◆ **Wybrany fragment**:
= = = = = = =

Oto kolejny wywiad z naszym zawodnikiem. Tym razem przybliżamy kibicom sylwetkę jednego z kołowych, Jakuba Kubackiego. To dość charakterystyczna postać gracza z dużym dystansem do siebie.

 

Jakub Kubacki

 

Pozycja: kołowy

Numer: 9

Data urodzenia: 21.08.1990

Wzrost: 180 cm

Waga: 87 kg

Gra od: 15 lat

Ulubiony kolor: czarny

Ulubiona książka: Robert Ludlum, trylogia Bourne’a

Ulubiony serial: Różowe lata 70-te

 

Jak zaczęła się Twoja przygoda z piłką ręczną?

 

Zaczęło się w podstawówce, w szkole numer 2, gdzie od samego początku prowadził mnie trener Janusz Szopa i tak zostało na całą karierę. Od początku też jestem związany z Gorzowem i tylko tutaj grałem. .

 

Czy gra na pozycji kołowego to trudne zadanie?

 

Myślę, że jak każda na boisku. Trudna czy nie trudna, ciężko powiedzieć. Odpowiedzialności jakiejś ogromnej nie mam, bo to nie ja rozgrywam piłkę i decyduję, gdzie ona poleci, tylko robię miejsce kolegom.

 

A uważasz, że trzeba tam mieć specjalne warunki fizyczne?

 

Myślę, że im lepsze warunki, tym po prostu jest łatwiej.

 

A dlaczego akurat kołowy?

 

Myślę, że to ta pozycja wybrała mnie. Kiedyś byłem niższy, a jeszcze grubszy niż teraz, więc tak wyszło (śmiech), nie nadawałem się najwyraźniej na żadna inną (śmiech).

= = = = = = =

◆ **Zapisane dane**:
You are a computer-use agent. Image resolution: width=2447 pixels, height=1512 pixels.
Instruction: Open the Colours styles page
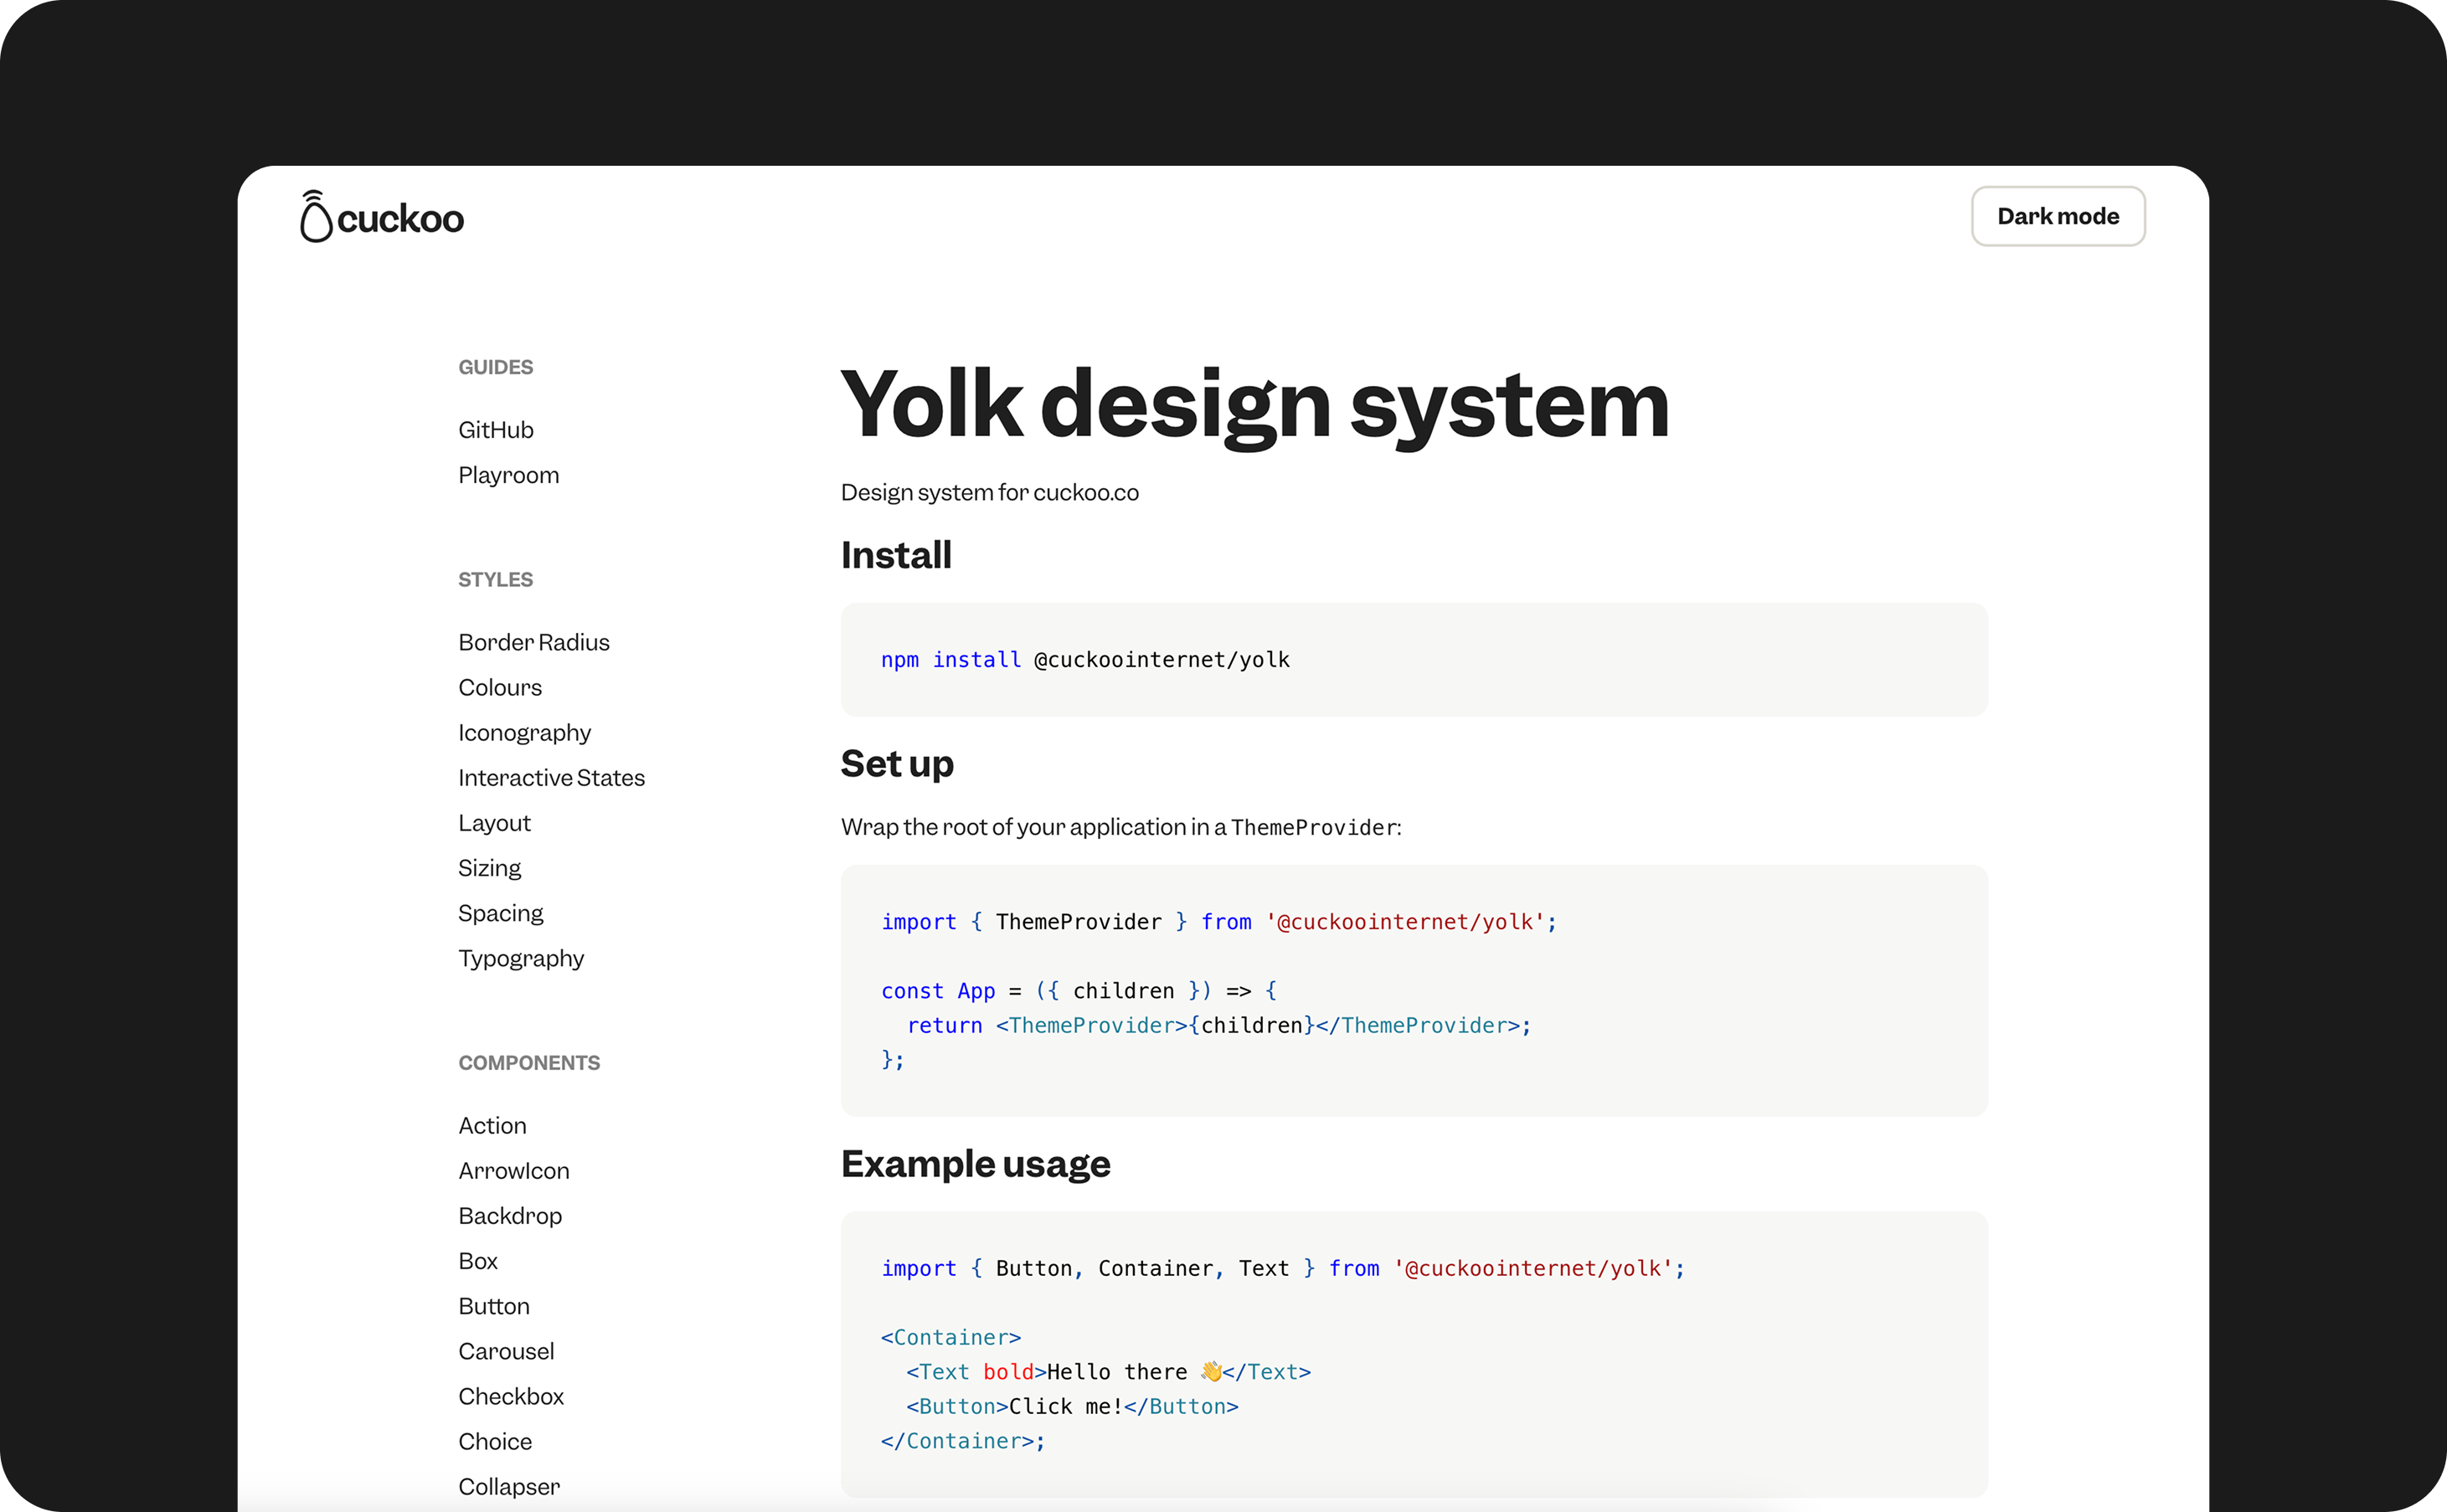coord(499,687)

= = = = = = =

Przedłuż wywiad z Jakubem Kubackim, pisząc jego dalszy ciąg od miejsca, w którym się urywa. Dane nie są potrzebne do wykonania zadania.

 

Co uważasz za najpiękniejsze w tym sporcie? Jest coś co Cię w nim urzekło?

 

Myślę, że urzekły mnie te emocje, które towarzyszą grze i to, że można trochę mocniej czasami zagrać, wyżyć, odstresować.

 

Bądźmy szczerzy, II liga kokosów nie przynosi. Co poza tym? Pracujesz?

 

Tak, pracuję. W tamtym sezonie pracowałem na magazynie na trzy zmiany, co utrudniało trochę trenowanie, a od sierpnia zacząłem pracę w Kostrzynie, ale na jedną zmianę, więc można dojeżdżać. Inna całkiem praca, inne stanowisko. Zobaczymy jak sobie poradzę.

 

Obowiązków masz dużo, jak to łączysz? A gdzie w tym wszystkim życie towarzyskie, rodzina? Dziewczyna?

 

Ja to jeszcze jakoś łączę, bo po pracy zdążam wejść do domu, przebrać się i lecę na trening. Gorzej z narzeczoną, dla której czasu chwilami brakuje. Najgorzej jest w okresie przygotowawczym, gdzie trzeba się naprawdę przyłożyć i codziennie przychodzić na treningi, natomiast w sezonie znajdzie się ten jeden, dwa dni w tygodniu, w których wolny czas poświęcę na spędzenie z moją narzeczoną.

 

Co robisz najchętniej w wolne wieczory?

 

Głównie jednak siedzimy z narzeczoną przed telewizorem czy coś oglądamy, czy rozmawiamy. Po prostu czas dla siebie.

 

Prowadzisz życie sportowca w pełnym wymiarze? Dieta, jogging, jakaś inna forma treningu?

 

Dietę zacząłem pod koniec poprzedniego sezonu, te parę kilogramów, które zebrało się po czterech latach przerwy, bez grania, staram się bardzo ją trzymać, choć piwko czasami…

 

Jak wygląda Twój dzień w sezonie, a jak poza nim. Różni się jakoś? Więcej czasu dla siebie?

 

Poza sezonem zdecydowanie więcej własnej pracy, mniej rygorystycznie określonych godzin treningów. Oczywiście też trzeba pobiegać, poruszać się, żeby nie wypaść z formy, ale wtedy trening dostosowuje się do życia, a nie życie do treningu. A w sezonie, w zależności od tego, jaką mamy pracę, trochę żyjemy w biegu, zwłaszcza, jak czas między pracą a treningiem jest niewielki.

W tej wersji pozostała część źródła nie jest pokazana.